→ **Aim**: Count the lines below that contain the string "Task", with case counting, and reply with only the number.

□ □ □ □

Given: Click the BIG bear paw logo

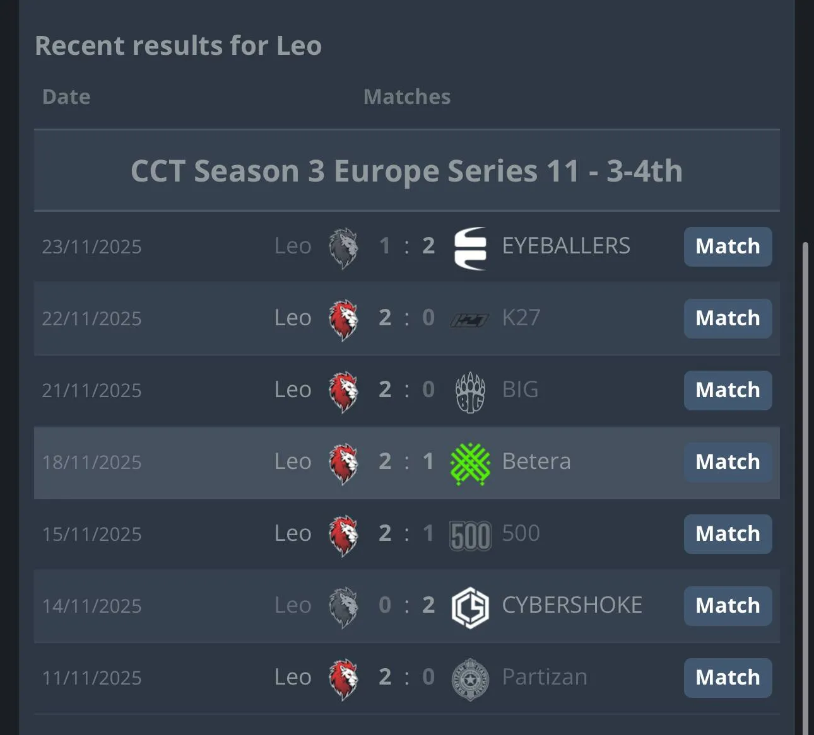Looking at the screenshot, I should [470, 391].
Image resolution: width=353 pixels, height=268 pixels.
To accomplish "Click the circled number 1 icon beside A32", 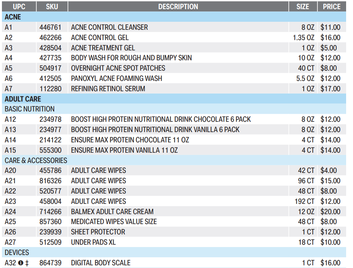I will 21,263.
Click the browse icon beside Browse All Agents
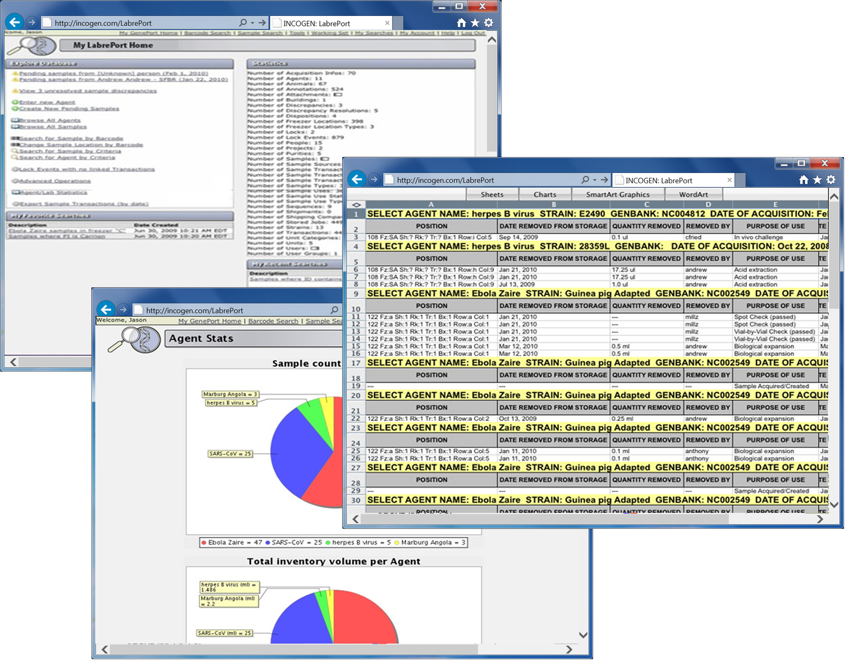This screenshot has height=669, width=851. [15, 120]
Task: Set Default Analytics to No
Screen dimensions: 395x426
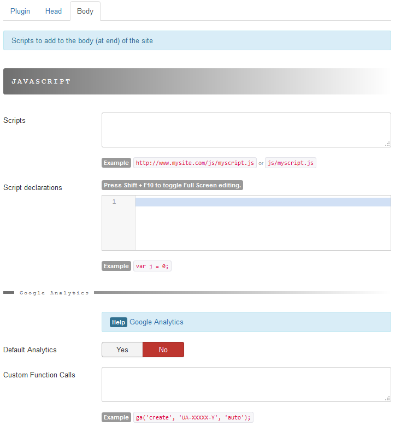Action: [x=163, y=350]
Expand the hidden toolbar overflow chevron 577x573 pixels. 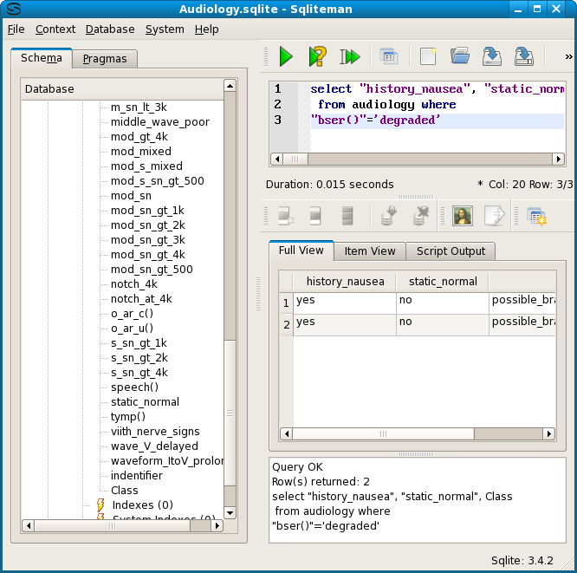tap(568, 56)
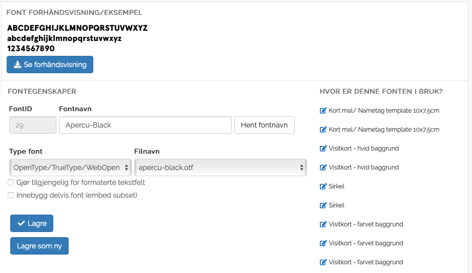Click Lagre som ny button

[x=39, y=246]
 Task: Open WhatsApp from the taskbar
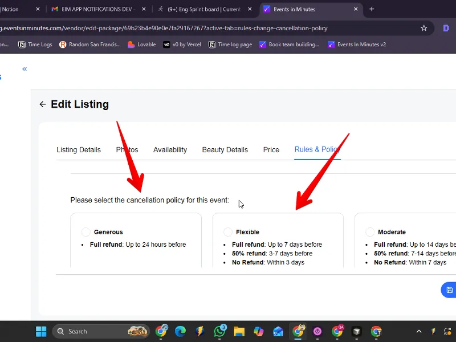point(219,331)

□ □ □ □

→ **Solved exercise**: 2